(Saved entries)
▬▬▬▬▬▬▬▬▬▬
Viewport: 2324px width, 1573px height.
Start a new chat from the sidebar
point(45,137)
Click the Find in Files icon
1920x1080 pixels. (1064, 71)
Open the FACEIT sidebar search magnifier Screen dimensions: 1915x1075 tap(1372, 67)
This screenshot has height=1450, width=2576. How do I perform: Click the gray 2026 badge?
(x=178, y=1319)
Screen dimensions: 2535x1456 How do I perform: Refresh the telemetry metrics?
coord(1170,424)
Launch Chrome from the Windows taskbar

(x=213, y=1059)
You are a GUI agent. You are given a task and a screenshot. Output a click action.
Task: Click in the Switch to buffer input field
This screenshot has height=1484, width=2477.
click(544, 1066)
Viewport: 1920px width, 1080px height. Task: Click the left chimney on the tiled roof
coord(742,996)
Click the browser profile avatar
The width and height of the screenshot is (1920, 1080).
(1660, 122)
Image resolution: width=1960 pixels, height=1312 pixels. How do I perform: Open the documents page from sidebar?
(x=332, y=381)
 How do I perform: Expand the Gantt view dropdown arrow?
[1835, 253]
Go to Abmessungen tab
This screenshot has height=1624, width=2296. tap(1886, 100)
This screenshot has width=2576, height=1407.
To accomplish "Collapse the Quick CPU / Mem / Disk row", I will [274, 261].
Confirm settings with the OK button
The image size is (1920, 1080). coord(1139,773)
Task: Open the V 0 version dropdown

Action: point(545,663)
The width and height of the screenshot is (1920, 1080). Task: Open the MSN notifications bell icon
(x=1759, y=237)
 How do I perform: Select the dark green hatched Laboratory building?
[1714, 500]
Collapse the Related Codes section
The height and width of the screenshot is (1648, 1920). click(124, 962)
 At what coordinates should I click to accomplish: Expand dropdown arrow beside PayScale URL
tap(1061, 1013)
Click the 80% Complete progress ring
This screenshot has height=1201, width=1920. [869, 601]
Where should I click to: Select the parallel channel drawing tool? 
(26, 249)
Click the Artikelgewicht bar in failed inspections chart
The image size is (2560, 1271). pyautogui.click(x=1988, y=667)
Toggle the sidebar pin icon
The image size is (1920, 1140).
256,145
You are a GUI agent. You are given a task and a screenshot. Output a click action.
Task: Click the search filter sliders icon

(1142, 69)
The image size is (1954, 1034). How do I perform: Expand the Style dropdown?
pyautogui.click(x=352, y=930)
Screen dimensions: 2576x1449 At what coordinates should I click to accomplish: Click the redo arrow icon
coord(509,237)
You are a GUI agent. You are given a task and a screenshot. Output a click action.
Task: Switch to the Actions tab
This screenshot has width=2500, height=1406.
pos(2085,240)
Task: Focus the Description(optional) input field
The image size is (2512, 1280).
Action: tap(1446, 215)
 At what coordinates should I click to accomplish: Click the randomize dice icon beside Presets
▬▬▬▬▬▬▬▬▬▬
Output all of the entries, exactly as they are written.

▶ Answer for this exercise
Viewport: 2324px width, 1573px height.
Start a new chat from the sidebar
point(45,137)
Click the Find in Files icon
1920x1080 pixels. (1064, 71)
Open the FACEIT sidebar search magnifier Screen dimensions: 1915x1075 tap(1372, 67)
This screenshot has height=1450, width=2576. How do I perform: Click the gray 2026 badge?
(x=178, y=1319)
Screen dimensions: 2535x1456 How do I perform: Refresh the telemetry metrics?
coord(1170,424)
Launch Chrome from the Windows taskbar

(x=213, y=1059)
You are a GUI agent. You are given a task and a screenshot. Output a click action.
Task: Click in the Switch to buffer input field
This screenshot has height=1484, width=2477.
click(544, 1066)
Viewport: 1920px width, 1080px height. Task: Click the left chimney on the tiled roof
coord(742,996)
Click the browser profile avatar
The width and height of the screenshot is (1920, 1080).
(1660, 122)
Image resolution: width=1960 pixels, height=1312 pixels. How do I perform: Open the documents page from sidebar?
(x=332, y=381)
 How do I perform: Expand the Gantt view dropdown arrow?
[1835, 253]
Go to Abmessungen tab
This screenshot has height=1624, width=2296. tap(1886, 100)
This screenshot has width=2576, height=1407.
To accomplish "Collapse the Quick CPU / Mem / Disk row", I will [274, 261].
Confirm settings with the OK button
The image size is (1920, 1080). coord(1139,773)
Task: Open the V 0 version dropdown

Action: point(545,663)
The width and height of the screenshot is (1920, 1080). Task: Open the MSN notifications bell icon
(x=1759, y=237)
 How do I perform: Select the dark green hatched Laboratory building?
[1714, 500]
Collapse the Related Codes section
The height and width of the screenshot is (1648, 1920). click(124, 962)
 At what coordinates should I click to accomplish: Expand dropdown arrow beside PayScale URL
tap(1061, 1013)
Click the 80% Complete progress ring
This screenshot has height=1201, width=1920. [869, 601]
Where should I click to: Select the parallel channel drawing tool? 
(26, 249)
Click the Artikelgewicht bar in failed inspections chart
The image size is (2560, 1271). pyautogui.click(x=1988, y=667)
Toggle the sidebar pin icon
The image size is (1920, 1140).
256,145
You are a GUI agent. You are given a task and a screenshot. Output a click action.
Task: Click the search filter sliders icon

(1142, 69)
The image size is (1954, 1034). How do I perform: Expand the Style dropdown?
pyautogui.click(x=352, y=930)
Screen dimensions: 2576x1449 At what coordinates should I click to accomplish: Click the redo arrow icon
coord(509,237)
You are a GUI agent. You are given a task and a screenshot. Output a click action.
Task: Switch to the Actions tab
This screenshot has width=2500, height=1406.
pos(2085,240)
Task: Focus the Description(optional) input field
The image size is (2512, 1280).
Action: tap(1446, 215)
 At what coordinates should I click to accomplish: Click the randomize dice icon beside Presets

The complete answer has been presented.